- Aufgaben:
A – Wer restaurierte laut dem Text über das Stamser Minnekästchen die Glastruhe im Jahr 1974?
B – Greifen Sie bitte den Text über das Stamser Minnekästchen an seinem Ende auf und führen Sie ihn weiter.

Politischer Bezirk Imst

55 Stams, Stiftssammlungen 1557, 17. Jh.

Kleine Glastruhe (so genanntes „Minnekästchen“) mit Namensinschriften und Jahreszahlen, Glasmalerei, wohl im 19. Jahrhundert unter teilweiser Verwendung älterer unzusammengehöriger Teile gestaltet. Der aus zwei annähernd quadratischen Scheiben zusammengesetzte (so wohl originale) Deckel zeigt an der Innenseite links auf blauem Grund eine weibliche Figur, die mit einem roten Mantelkleid und einem schwarzen Hut mit weißem Federschmuck bekleidet ist. Sie hält in der rechten Hand einen großen Beutel an einem goldenen Band, die Linke ruht auf dem Oberrand eines neben ihr am Boden stehenden Wappenschilds. Rechts von der Figur ist eine siebenzeilige schwarze Inschrift eingefügt worden (I). Der weiblichen Figur zugewandt, findet sich in der rechten Hälfte ebenfalls auf blauem Grund eine männliche Figur in schwarzem Wams und rotweiß-goldener Landsknechtstracht mit einem schwarzen, mit weißen Federn geschmückten Hut, der mit beiden Händen eine Hellebarde hält; links neben der Figur findet sich ein am Boden stehender Wappenschild. Links und rechts des Mannes wurde eine sechszeilige schwarze Inschrift angebracht, deren rechter Rand durch die Rahmung beschnitten wird (II). Zwischen der Stangenwaffe und dem Kopf findet sich in gelbem Glas eine weitere Jahreszahl (III). Auf der linken querrechteckigen Deckelklappe eines Innenfachs des fast ausschließlich aus Neuteilen zusammen­gesetzten Kästchens findet sich als spoliiertes Fragment auf gelbem Grund ein weiteres schwarz auf weiß einzeilig beschriftetes Spruchband, das deutlich beschnitten ist (IV). Rechts oben ist das beschnittene untere Ende einer roten Kordel (?) noch erkennbar. 1974 durch den Glasmaler Karl Fertl restauriert.

H. 14,2 cm (Deckel), 4 cm (Klappe des Innenfaches), B. 19,2 cm (Deckel), 10,5 cm (Klappe des Innenfaches), Bu. 0,7 cm (I, II) und 1 cm (III). – Fraktur.


Textedition
			

I. Die · Dhugen/Riche vnd wo/llgebornne / froue · Elsbe/thaa) · von · br/eitten Land/en bur[g]b) II. der // edelc) vnd / ves//tc) · iuncke[r] / chri//stoffellc) / von // hei[d]/eckc) · / 1557d) III. 15/57 IV. Wir warten dere) // stund bis dasf) g[..//– – –

Anmerkungen
a) E in Kapitalis ausgeführt.
b) g teilweise unter der Fassung; Trennzeichen quadrangelförmig.
c) Unterbrechung durch die Figur.
d) zuvor paragraphzeichenförmiges Trennzeichen.
e) Wort unten beschnitten; Text auf die Abschnitte des Spruchbandes verteilt.

- Gesammelte Daten:
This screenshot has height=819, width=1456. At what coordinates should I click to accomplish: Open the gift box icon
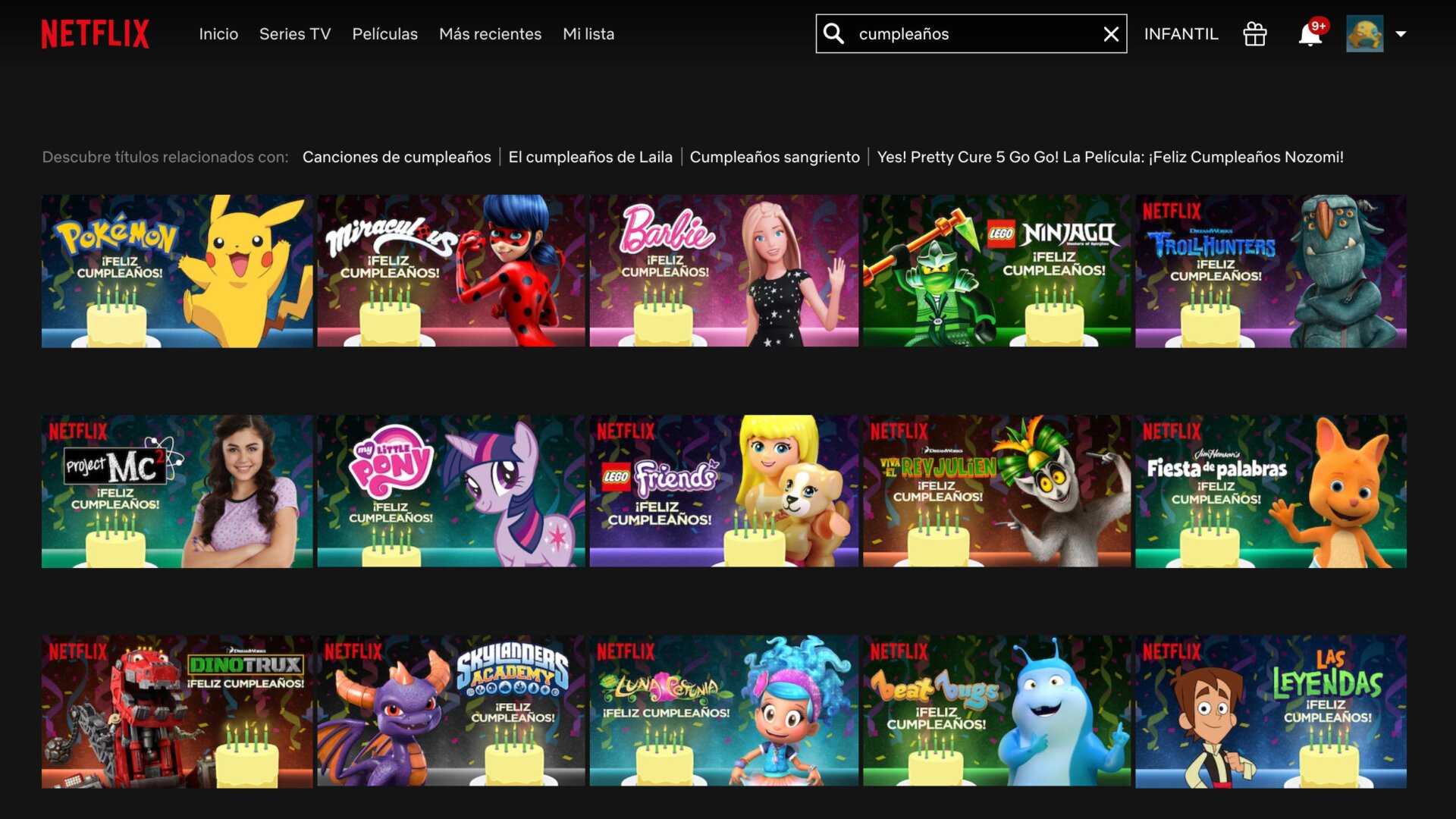coord(1254,34)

- Antworten:
A – Der Glasmaler Karl Fertl.

B –
f) folgendes Wort an der Unterlinie beschnitten; nach zwei nicht eindeutig zuordenbaren Buchstaben (ih?), die an der Oberlinie von einer Falte des Spruchbandes überdeckt sind, folgt am Beginn des letzten Abschnitts noch ein zweischaftiger Buchstabe (n?).

Wappen: Breitenlandenberg1), Heideck (?)2).


Kommentar

Das Stamser Glaskästchen gibt einige Rätsel auf, da bisher Sinn und Zweck des Objekts nicht genauer eruiert werden konnten. Eine Identifizierung als Minnekästchen erscheint problematisch, da bereits das Material (Glas) zumindest ungewöhnlich anmutet3). Es liegt nahe, für das Gesamtobjekt an eine romantische Zusammenstellung des 19. Jahrhunderts unter teilweiser Verwendung älterer Glasmalereien zu denken4). Unstrittig ist jedoch, dass die Scheiben selbst aus dem 16. bzw. 17. Jahrhundert stammen.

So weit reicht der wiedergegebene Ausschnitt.